Darius Powe

No. 80
- Position: Wide receiver

Personal information
- Born: March 15, 1994 (age 32) Lakewood, California, U.S.
- Listed height: 6 ft 2 in (1.88 m)
- Listed weight: 218 lb (99 kg)

Career information
- High school: Lakewood
- College: California
- NFL draft: 2016: undrafted

Career history
- New York Giants (2016–2017);

Career NFL statistics
- Receptions: 2
- Receiving yards: 13
- Receiving touchdowns: 0
- Stats at Pro Football Reference

= Darius Powe =

American football player (born 1994)

Darius Powe (born March 15, 1994) is an American former professional football player who was a wide receiver in the National Football League (NFL). He played college football for the California Golden Bears.

==Professional career==
Powe signed with the New York Giants as an undrafted free agent on May 6, 2016.

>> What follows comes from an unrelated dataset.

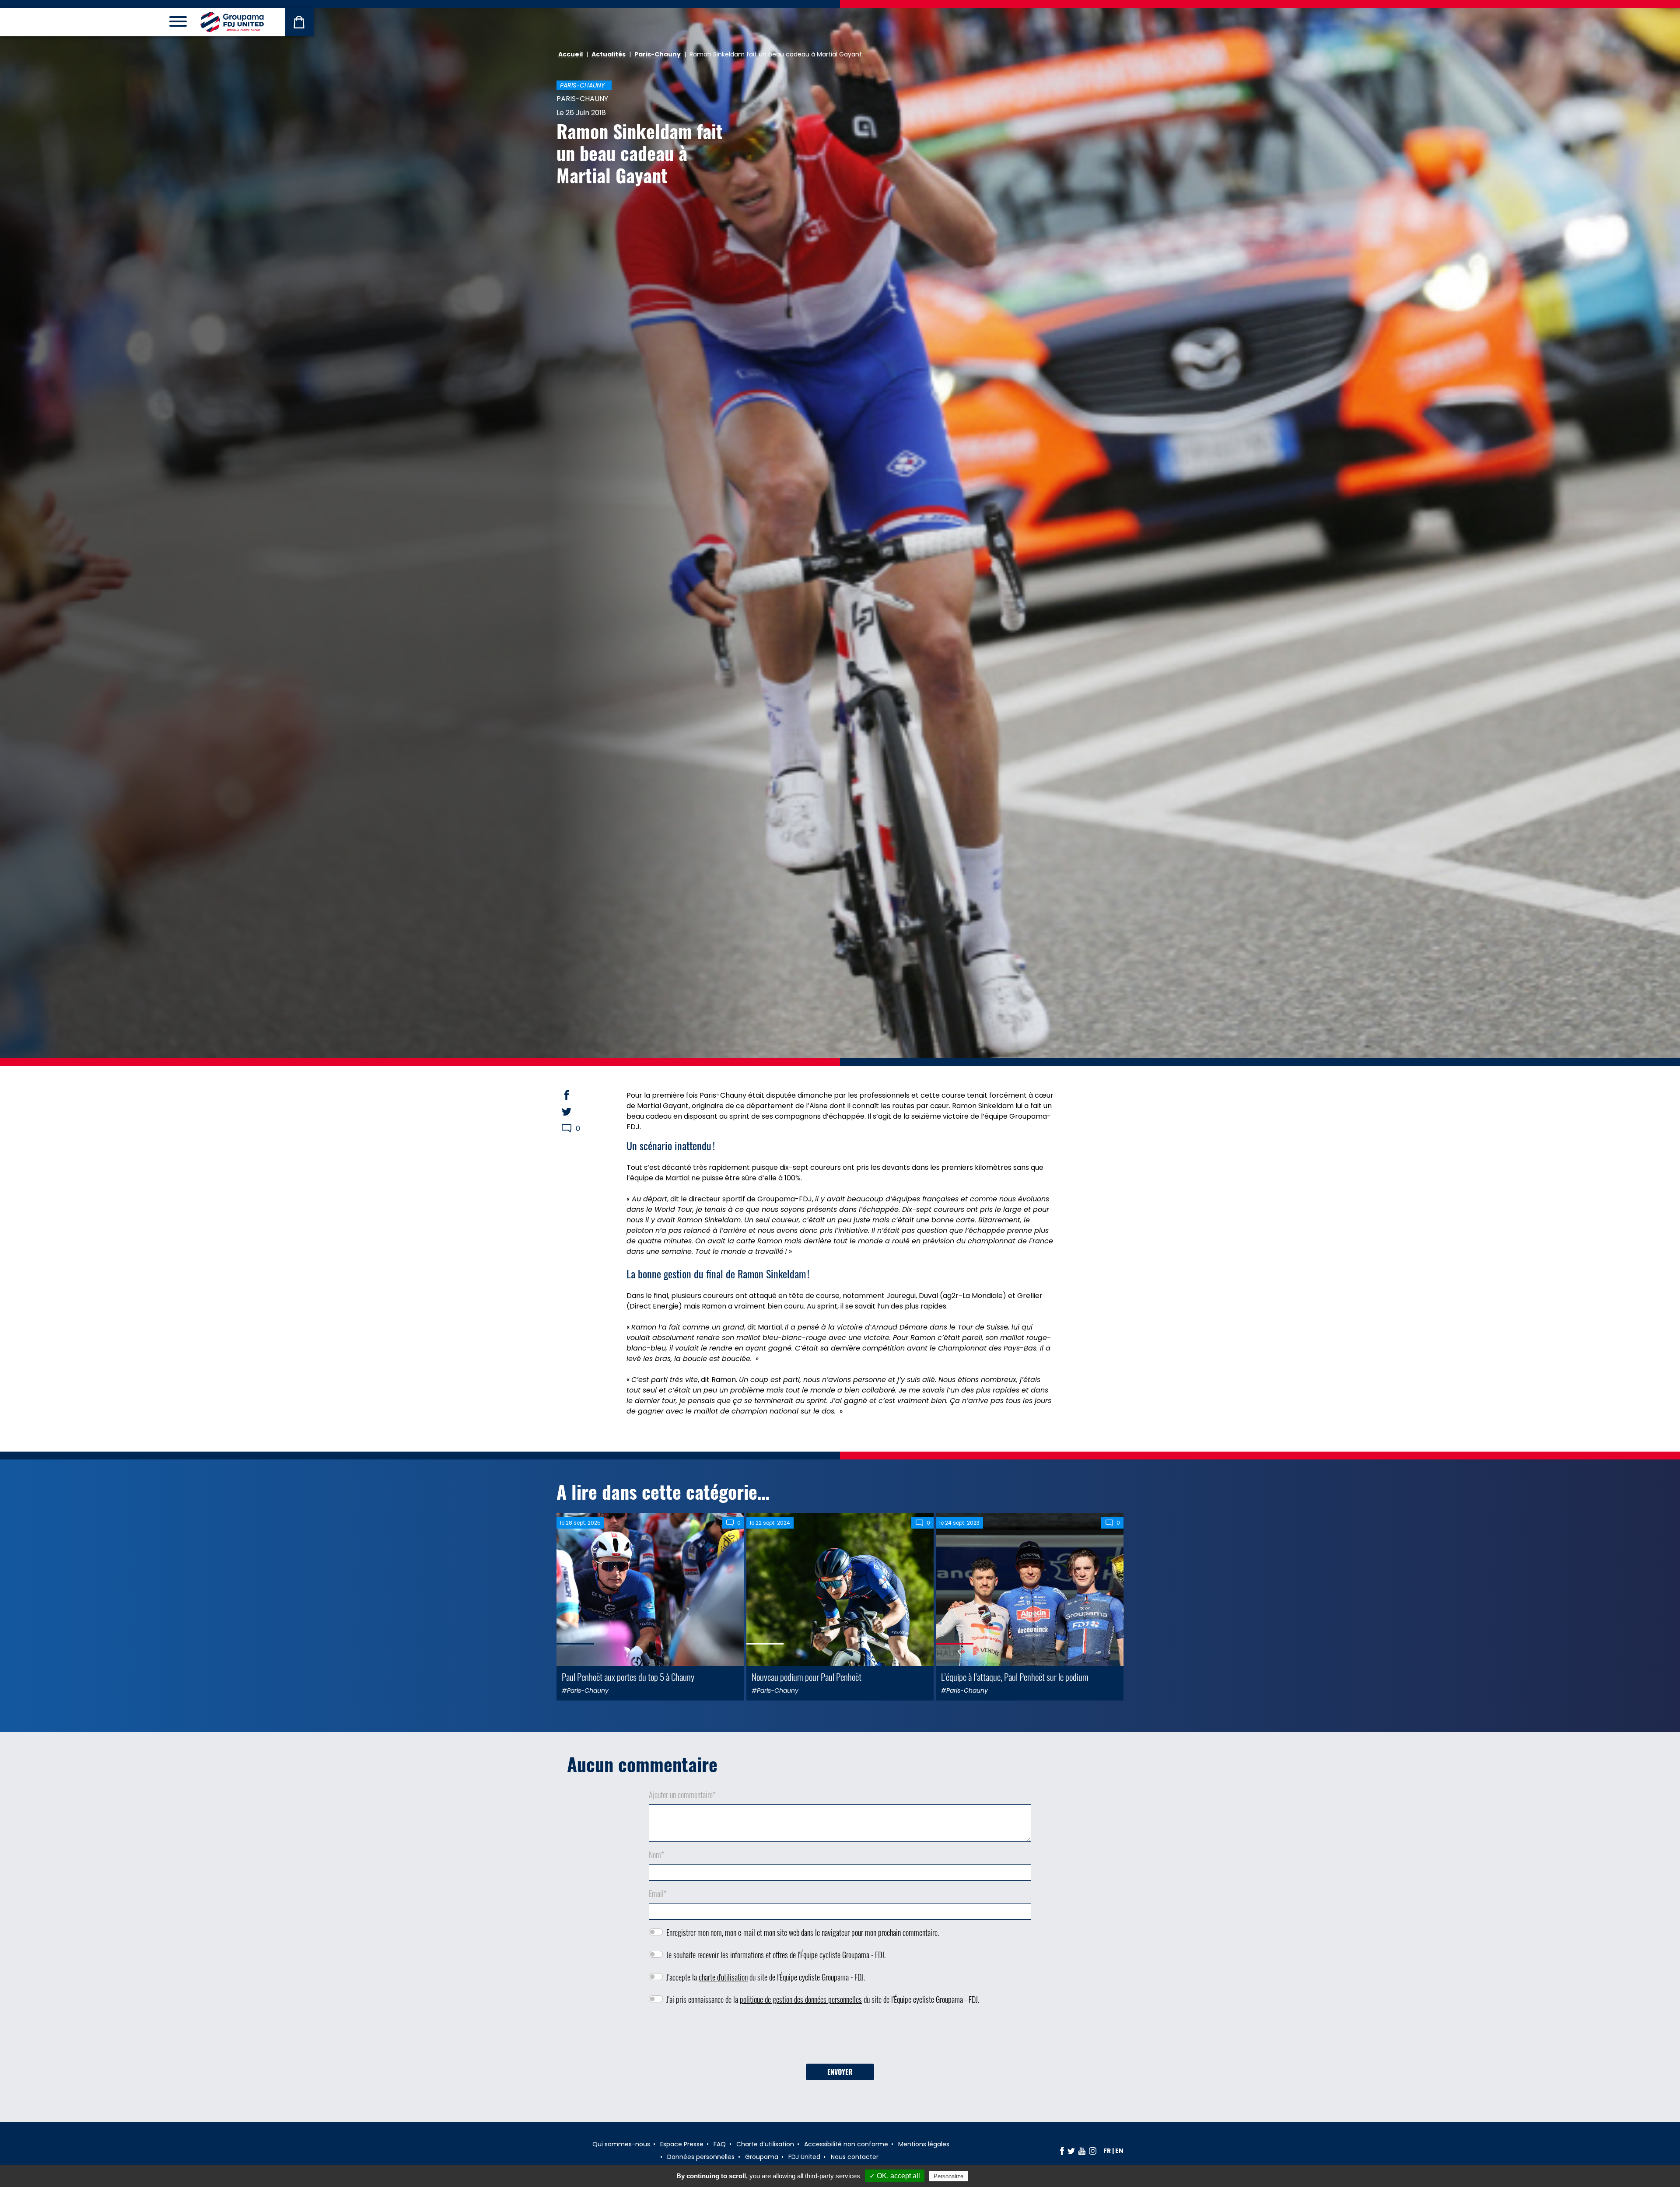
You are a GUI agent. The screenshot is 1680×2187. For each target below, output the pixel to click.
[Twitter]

He was waived by the Giants on September 3, 2016 and was signed to the practice squad the next day.

After spending his entire rookie season on the practice squad, Powe signed a future contract with the Giants on January 9, 2017.

On August 23, 2017, Powe was waived/injured by the Giants and placed on injured reserve. He was released on August 29, 2017. He was re-signed to the Giants' practice squad on October 9, 2017.

He was promoted to the active roster on December 6, 2017. He made his NFL debut the following week, recording two catches for 13 yards before suffering a broken foot. He was placed on injured reserve on December 11, 2017.

He was waived by the Giants on April 23, 2018 after the acquisition punter Riley Dixon.